Friday, February 6, 2015

Unblocking the Apology

It's said that "bitterness only keeps you prisoner" but I think that's only partially true.

When you refuse to forgive, the energy / attitude you give off blocks the person who hurt you from seeing that they were wrong. It's kind of like a man molesting a girl and she develops such a bad body image from it that she becomes a "slut" because she just wants to feel valuable to someone. The perpetrator sees this and thinks she was a slut all along. She wanted me to do what I did. Or if a parent was harsh towards their children who then start talking back viciously, the parent thinks no wonder I talked to my kids the way I do. They are terrors. Those who hurt you have a much harder time seeing the error of their ways when you are reacting. In their mind they think I can't be that bad or they would shut me off.

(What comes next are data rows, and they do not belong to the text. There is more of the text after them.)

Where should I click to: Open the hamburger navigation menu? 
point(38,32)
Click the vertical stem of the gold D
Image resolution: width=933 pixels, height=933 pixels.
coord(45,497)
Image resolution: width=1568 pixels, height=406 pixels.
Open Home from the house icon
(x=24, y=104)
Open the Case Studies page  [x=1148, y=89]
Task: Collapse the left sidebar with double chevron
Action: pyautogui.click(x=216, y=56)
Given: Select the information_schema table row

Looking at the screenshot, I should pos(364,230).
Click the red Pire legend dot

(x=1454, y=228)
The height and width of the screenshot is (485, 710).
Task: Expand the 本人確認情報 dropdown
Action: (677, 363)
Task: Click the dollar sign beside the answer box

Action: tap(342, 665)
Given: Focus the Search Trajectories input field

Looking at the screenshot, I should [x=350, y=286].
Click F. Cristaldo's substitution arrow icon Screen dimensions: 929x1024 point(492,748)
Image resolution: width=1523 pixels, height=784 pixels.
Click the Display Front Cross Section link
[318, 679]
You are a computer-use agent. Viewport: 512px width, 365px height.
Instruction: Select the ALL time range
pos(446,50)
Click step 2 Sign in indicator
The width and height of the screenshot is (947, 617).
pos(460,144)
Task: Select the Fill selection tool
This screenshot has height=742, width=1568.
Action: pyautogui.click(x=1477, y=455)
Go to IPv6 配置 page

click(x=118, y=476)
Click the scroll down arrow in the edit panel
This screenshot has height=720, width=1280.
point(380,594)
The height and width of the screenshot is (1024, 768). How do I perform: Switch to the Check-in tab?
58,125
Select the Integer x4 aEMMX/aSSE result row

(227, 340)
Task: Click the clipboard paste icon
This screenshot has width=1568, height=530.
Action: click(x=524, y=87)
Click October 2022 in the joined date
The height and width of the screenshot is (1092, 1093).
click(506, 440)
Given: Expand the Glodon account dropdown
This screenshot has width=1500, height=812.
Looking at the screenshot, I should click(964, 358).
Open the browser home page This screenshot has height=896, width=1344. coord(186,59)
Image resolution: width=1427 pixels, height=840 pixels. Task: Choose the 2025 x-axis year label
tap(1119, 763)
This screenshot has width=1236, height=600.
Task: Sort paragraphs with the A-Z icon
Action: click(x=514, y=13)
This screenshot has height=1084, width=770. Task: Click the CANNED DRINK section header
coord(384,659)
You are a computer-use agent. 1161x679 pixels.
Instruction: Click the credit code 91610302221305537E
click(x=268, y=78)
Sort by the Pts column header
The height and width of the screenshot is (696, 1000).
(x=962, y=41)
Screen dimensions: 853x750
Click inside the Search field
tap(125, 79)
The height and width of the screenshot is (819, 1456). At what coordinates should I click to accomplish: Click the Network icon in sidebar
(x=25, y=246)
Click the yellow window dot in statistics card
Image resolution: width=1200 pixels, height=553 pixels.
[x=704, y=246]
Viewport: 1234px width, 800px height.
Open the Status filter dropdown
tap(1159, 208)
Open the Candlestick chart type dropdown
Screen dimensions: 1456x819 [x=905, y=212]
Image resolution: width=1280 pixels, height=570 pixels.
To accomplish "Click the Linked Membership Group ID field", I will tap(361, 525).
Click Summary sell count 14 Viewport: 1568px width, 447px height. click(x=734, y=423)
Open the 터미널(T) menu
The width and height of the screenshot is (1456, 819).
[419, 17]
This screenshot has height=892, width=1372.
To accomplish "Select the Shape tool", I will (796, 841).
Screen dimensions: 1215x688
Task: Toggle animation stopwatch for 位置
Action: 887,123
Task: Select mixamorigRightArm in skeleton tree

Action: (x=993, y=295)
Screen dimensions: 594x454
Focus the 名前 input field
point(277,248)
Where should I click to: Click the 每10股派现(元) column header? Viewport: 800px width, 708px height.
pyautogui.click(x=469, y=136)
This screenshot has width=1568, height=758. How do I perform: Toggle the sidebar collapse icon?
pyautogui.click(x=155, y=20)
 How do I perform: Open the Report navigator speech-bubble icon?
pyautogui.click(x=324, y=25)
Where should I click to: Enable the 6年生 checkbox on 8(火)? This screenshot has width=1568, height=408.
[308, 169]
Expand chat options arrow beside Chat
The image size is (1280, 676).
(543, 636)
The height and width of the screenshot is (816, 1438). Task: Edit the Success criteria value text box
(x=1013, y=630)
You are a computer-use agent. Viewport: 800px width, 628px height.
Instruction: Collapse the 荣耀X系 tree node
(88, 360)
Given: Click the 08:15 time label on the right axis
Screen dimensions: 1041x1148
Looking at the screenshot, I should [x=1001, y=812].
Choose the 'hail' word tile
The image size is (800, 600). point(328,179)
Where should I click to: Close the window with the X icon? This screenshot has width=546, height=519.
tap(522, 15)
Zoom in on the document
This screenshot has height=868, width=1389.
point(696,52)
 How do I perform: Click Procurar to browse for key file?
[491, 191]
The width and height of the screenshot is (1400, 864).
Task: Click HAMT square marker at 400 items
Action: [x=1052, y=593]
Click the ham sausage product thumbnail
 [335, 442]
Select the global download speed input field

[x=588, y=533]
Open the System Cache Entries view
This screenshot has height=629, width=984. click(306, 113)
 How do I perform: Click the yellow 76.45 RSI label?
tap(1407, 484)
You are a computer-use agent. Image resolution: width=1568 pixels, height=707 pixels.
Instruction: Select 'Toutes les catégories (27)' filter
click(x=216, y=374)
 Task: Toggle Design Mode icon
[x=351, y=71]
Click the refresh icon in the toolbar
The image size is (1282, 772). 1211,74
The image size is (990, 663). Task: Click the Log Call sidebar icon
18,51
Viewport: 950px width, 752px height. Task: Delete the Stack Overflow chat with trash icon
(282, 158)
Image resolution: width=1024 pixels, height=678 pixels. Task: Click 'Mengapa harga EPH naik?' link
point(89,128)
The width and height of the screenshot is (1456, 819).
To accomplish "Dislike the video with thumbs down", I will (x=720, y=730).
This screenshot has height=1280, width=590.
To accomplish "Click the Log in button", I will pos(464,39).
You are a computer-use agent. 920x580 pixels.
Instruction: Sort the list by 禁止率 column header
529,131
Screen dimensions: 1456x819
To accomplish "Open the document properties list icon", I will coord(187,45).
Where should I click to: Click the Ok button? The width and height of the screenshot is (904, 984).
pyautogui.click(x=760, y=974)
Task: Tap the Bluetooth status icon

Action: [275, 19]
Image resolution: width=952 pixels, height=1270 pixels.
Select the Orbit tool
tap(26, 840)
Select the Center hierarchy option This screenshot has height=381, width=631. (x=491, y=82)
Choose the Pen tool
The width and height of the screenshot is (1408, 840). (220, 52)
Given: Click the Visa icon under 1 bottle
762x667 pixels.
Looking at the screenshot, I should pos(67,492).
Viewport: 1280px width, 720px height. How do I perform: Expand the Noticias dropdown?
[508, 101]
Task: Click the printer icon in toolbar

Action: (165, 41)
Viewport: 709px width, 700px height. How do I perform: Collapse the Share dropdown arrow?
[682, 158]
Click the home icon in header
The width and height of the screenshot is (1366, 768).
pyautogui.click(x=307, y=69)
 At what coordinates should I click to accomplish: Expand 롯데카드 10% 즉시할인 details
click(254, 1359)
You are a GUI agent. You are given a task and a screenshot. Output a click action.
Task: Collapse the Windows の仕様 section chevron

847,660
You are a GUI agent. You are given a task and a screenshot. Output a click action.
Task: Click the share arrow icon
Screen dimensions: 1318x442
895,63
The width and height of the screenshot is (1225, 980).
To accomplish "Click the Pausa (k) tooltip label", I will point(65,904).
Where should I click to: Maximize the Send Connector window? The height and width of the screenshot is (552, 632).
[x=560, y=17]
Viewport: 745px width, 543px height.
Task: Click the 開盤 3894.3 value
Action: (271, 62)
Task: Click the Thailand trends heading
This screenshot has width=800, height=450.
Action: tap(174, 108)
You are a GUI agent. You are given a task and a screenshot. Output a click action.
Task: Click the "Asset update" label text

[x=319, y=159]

I don't think it's just viewing the reactions the hurt create, but I really believe there is some kind of invisible negative energy that is released when you choose to not hold onto hurt. Many people think I'll forgive them if they ever apologize but those folks usually sit there eternally hurt. The thing is if you need the apology to forgive, then I question whether you are truly forgiving. If someone apologizes before you choose to forgive them you feel justified in the hurt. Instead of letting it go, the hurt gets fertilized soil to grow into a warped world view that you filter your life through. You then beat everyone over the head with all the hurt you now perceive or create for yourself because you want to ameliorate the hurt. Yes apologies are wonderful but instead of being a justification for hurts where you hold onto a little piece of it because you knew you were right, apologies should be the first girders laid to rebuilding the relationship. I've heard stories and know from my own life that when someone lets the bitterness go, many an apology eventually come that never seemed possible.

People who don't forgive sit in a pity party constantly dredging up the past pushing those who would support and love them away. You can only listen to someone vent without taking action for so long before you tire of it. Unfortunately the wallowing only makes you feel more alone exacerbating the self destructive circle. When you take responsibility for your own life and cut out the harmful influences while forgiving, it can be a wake up call to the evil doers where they are forced to evaluate their own lives. The self-empowered actions are like a mirror and if the person is not completely gone, they will have to confront their own demons.

It's also said "be the change you want" and I think that is true on more levels than leading by example of say picking up litter. I really think that when you are the change you want in the world it literally unblocks someone else to change.